RECORDED DATA:
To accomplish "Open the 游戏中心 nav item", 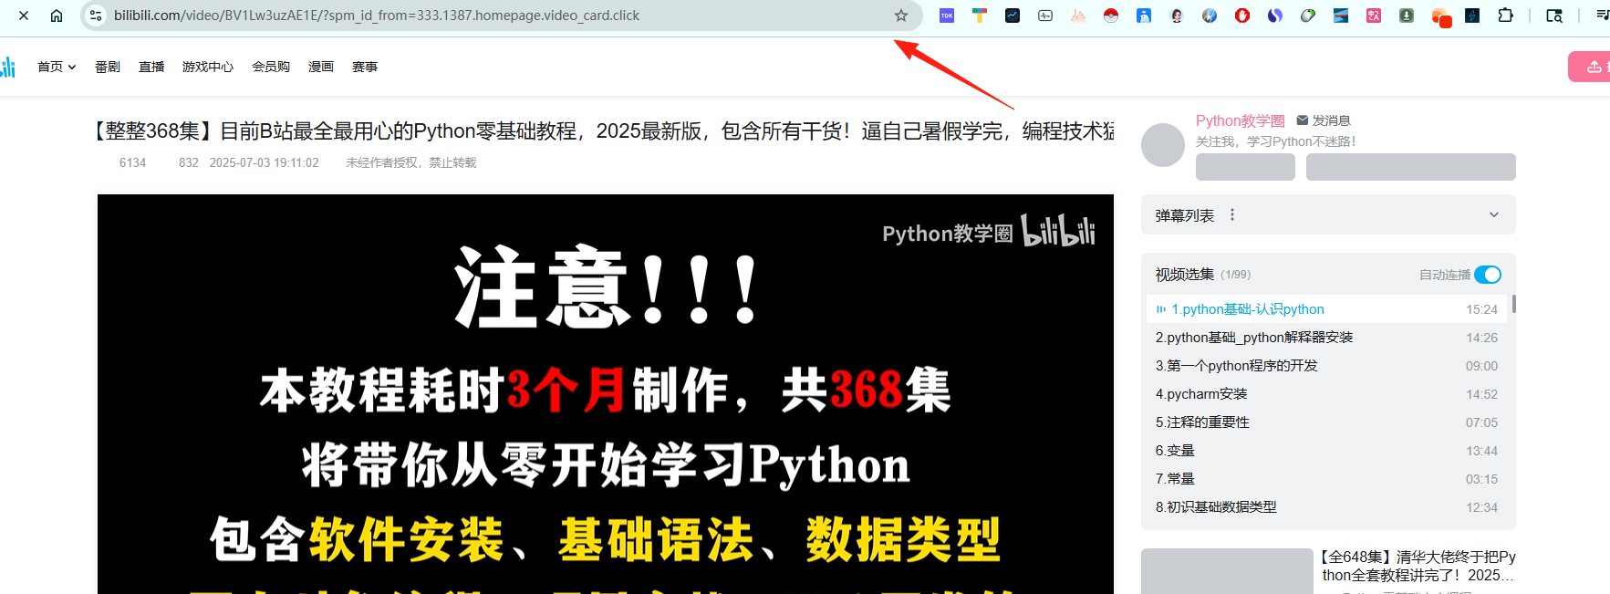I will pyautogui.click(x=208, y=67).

==

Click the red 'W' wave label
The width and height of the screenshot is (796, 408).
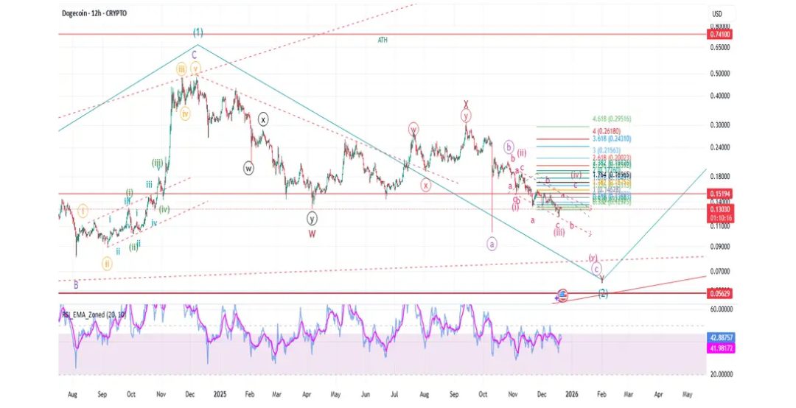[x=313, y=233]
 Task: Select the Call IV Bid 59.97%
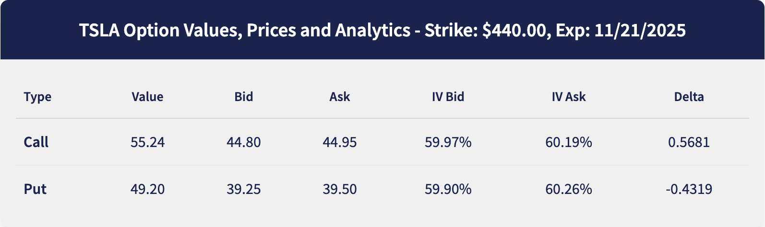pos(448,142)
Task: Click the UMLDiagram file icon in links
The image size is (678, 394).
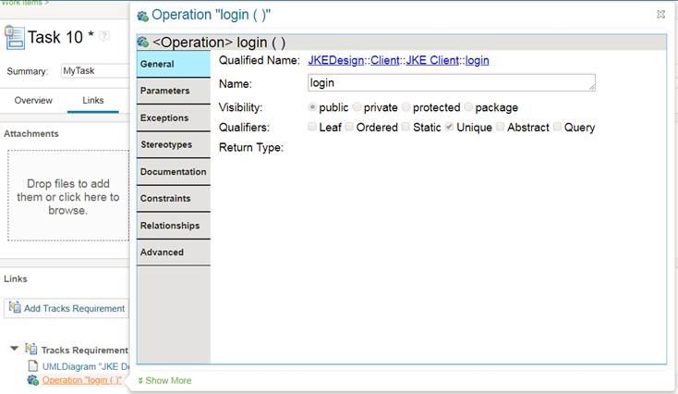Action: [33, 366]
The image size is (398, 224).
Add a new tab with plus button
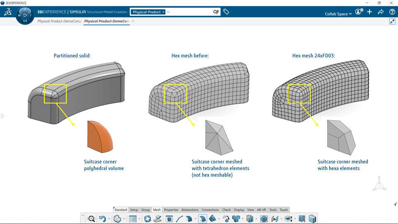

WHAT IS BEING ASKED:
Above are the records; restate exactly the lines from the one containing "The width and" through the one containing "Add a new tab with plus button", keeping pictures out.

REPLY TO THE EXERCISE:
The width and height of the screenshot is (796, 408).
[x=313, y=233]
 Task: Select the Call IV Bid 59.97%
pos(448,142)
Task: Click the UMLDiagram file icon in links
The image size is (678, 394).
Action: [33, 366]
The image size is (398, 224).
Add a new tab with plus button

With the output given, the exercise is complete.